Ich stand in Sebastian's Haus.
Ich konnte nicht vor ihm wegrennen.
Langsam folgte ich ihm die sich zu bewegen scheinende Treppe hoch. Er betrat das erste Zimmer und ich ging ihm nach.
Mein Blick schweifte durch den hellen, ordentlichen Raum. Irgendwie motivierte der Anblick mich, auch mal mein Zimmer aufzuräumen.
Die Wand, an dem ein dunkles Bett stand, war grau gestrichen. Auf der anderen Seite stand ein Schreibtisch. Etwas unaufgeräumter, mit Blättern, Büchern und einem Laptop bestückt.

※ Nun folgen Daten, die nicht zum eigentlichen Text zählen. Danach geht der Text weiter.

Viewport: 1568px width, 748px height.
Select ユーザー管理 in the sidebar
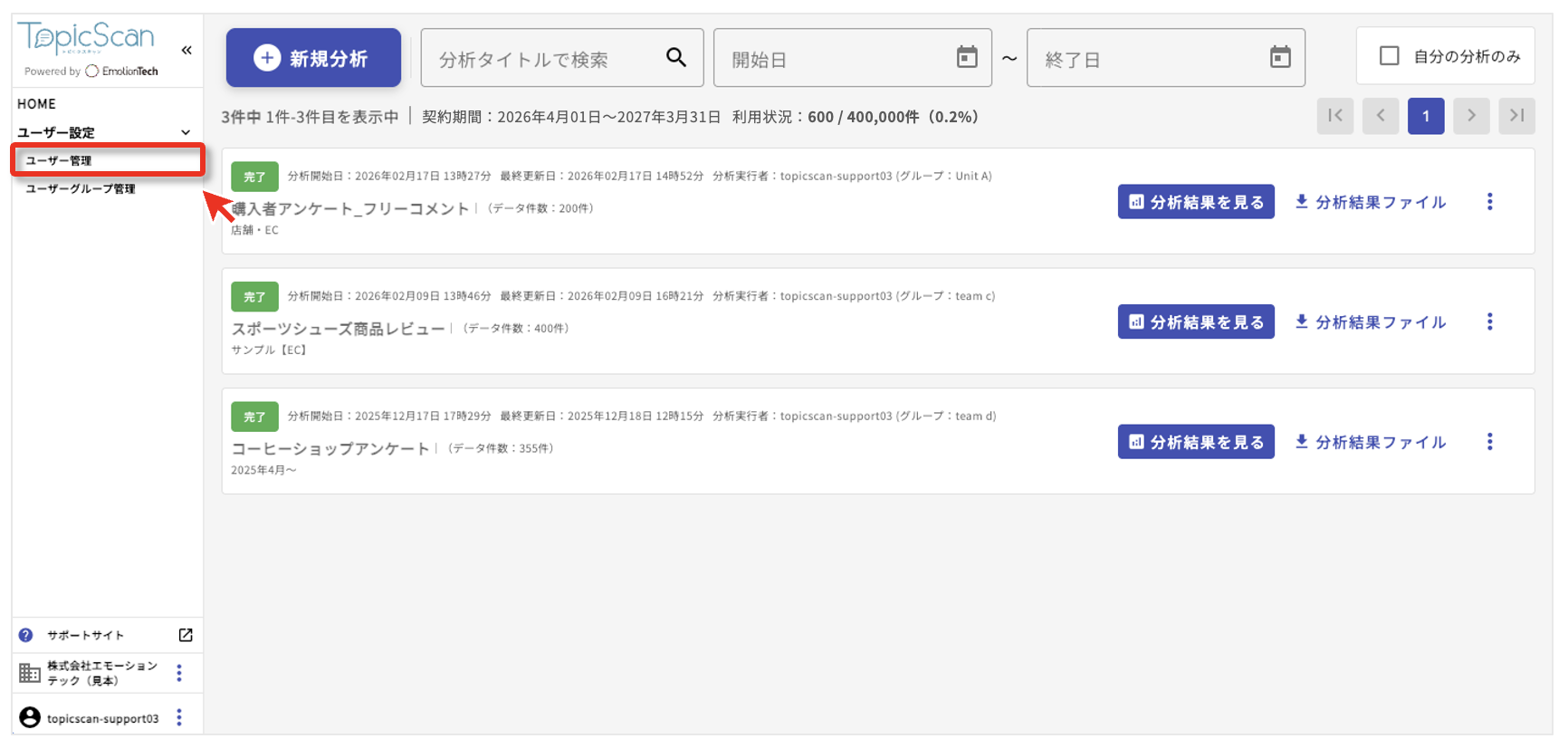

Sebastian stand vor einem weißen, relativ großen Schrank und zog einen Pullover aus einem der Stapel. ,,Ist der okay?",fragte er und hielt einen einfachen, schwarzen hoch. Ich nickte. ,,Du kannst ihn im Bad anziehen",sagte er und zeigte auf eine weiße Tür. ,,Danke",sagte ich und betrat den angrenzenden Raum.
Ich befreite mich von meinem nassen und zog seinen Pullover an.
Ich fühlte mich hier unwohl. Irgendwie war es angenehm, in diesem aufgeräumten, hellen Haus zu sein. Aber es war Sebastians. Ich fühlte mich falsch hier. Mit seinem Pullover, der nach irgendeinem Waschmittel, wärme und einfach ihm roch.
Ich öffnete die Tür und trat wieder in sein Zimmer. Für einen Moment schien sich der Raum wieder im Kreis zu drehen, dann stand er still. Ich wollte mich irgendwo festhalten, weil ich glaubte meine Beine knickten weg. Aber nichts war in der Nähe. Mein Kreislauf schien mir überlegen zu sein und auch wenn ich mich dagegen zu wehren versuchte, verschwand jegliche Kontrolle über meine Beine und die schwarzen Punkte, die vor meinen Augen tanzten, schlossen sich zu einer einheitlichen Fläche zusammen.